Reproduce every line of the listing below, requests included, and shift each answer by adding 72 to every coordinate value. Leave all numbers outside the answers unchanged.

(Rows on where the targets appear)
[Begin]

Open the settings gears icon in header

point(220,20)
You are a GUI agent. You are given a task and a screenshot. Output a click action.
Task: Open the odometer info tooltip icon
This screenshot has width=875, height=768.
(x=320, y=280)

[End]

* _EXPECTED OUTPUT_
Open the settings gears icon in header

point(292,92)
You are a GUI agent. You are given a task and a screenshot. Output a click action.
Task: Open the odometer info tooltip icon
This screenshot has width=875, height=768.
(x=392, y=352)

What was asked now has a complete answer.